Где те весы, на которых взвешивают несравненное? Тут материя не количественная, измерению не поддающаяся. Здесь мы имеем дело не с «что», а с «как», с чистой качественностью бытия, которая не имеет предметного содержания, но не существует вне предметов, как пустота зеркала не существует вне выявляемых ею вещей или динамизм воображения не отделен от рождаемых им образов.

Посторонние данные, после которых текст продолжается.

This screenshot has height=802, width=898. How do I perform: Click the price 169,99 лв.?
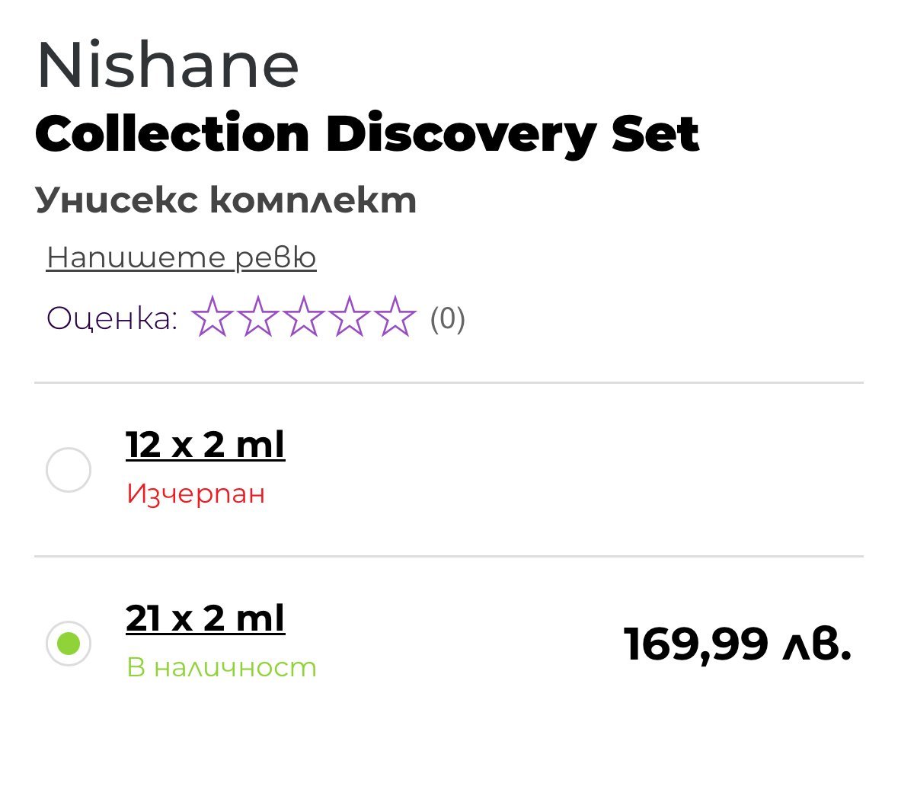(x=737, y=644)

Es gibt Nichts ausser den Ganzen, говорит Ницше: «Ничто вне целого». Звучит двусмысленно: то ли нет ничего вне мира, то ли помимо всего есть какое-то Ничто. Подозреваю, что оба утверждения ложны: ничто вне целого существует как самоопустошающаяся и потому все вмещающая в себя пусто та, каковая по определению никогда не пуста, но в своем пределе предстает предельной наполненностью, неисчерпаемым разнообразием мира. Как говорят буддисты: «Пустота не пуста – вот истинная пустота». Бытие пустоты есть бесконечное ускользание от себя – самое естественное и безусловное Событие, предваряющее и, более того, дающее быть всем перипетиям бытия. Никогда не данное, вовек неопределимое, оно отдается в мире бесконечным эхом самоподобия. Таков же язык восточных религий: упраздняющий все значения, сжигающий слова ради того, чтобы выявить чистую качественность бытия, которая никогда не есть, но всегда со-бытийствует и всегда грядет. «Великий Путь непроходим», «Великий квадрат не имеет углов»… И равным образом напомнить об истинах житейской мудрости – самых что ни на есть обыденных, но не поддающихся доказательствам: «Великое искусство выглядит неумением»… Этот буйный, зашкаливающий за все рамки стиль мистической аскезы – за что предали инквизиции Майстера Экхарта и задавили юродствующих в Московской Руси – органически встроен в буддийское мировоззрение и запечатлен в самых популярных персонажах буддийского пантеона – в Толстобрюхом Милэ, чудаковатых чаньских старцах, блаженных монахах Будае и Цзигуне и проч.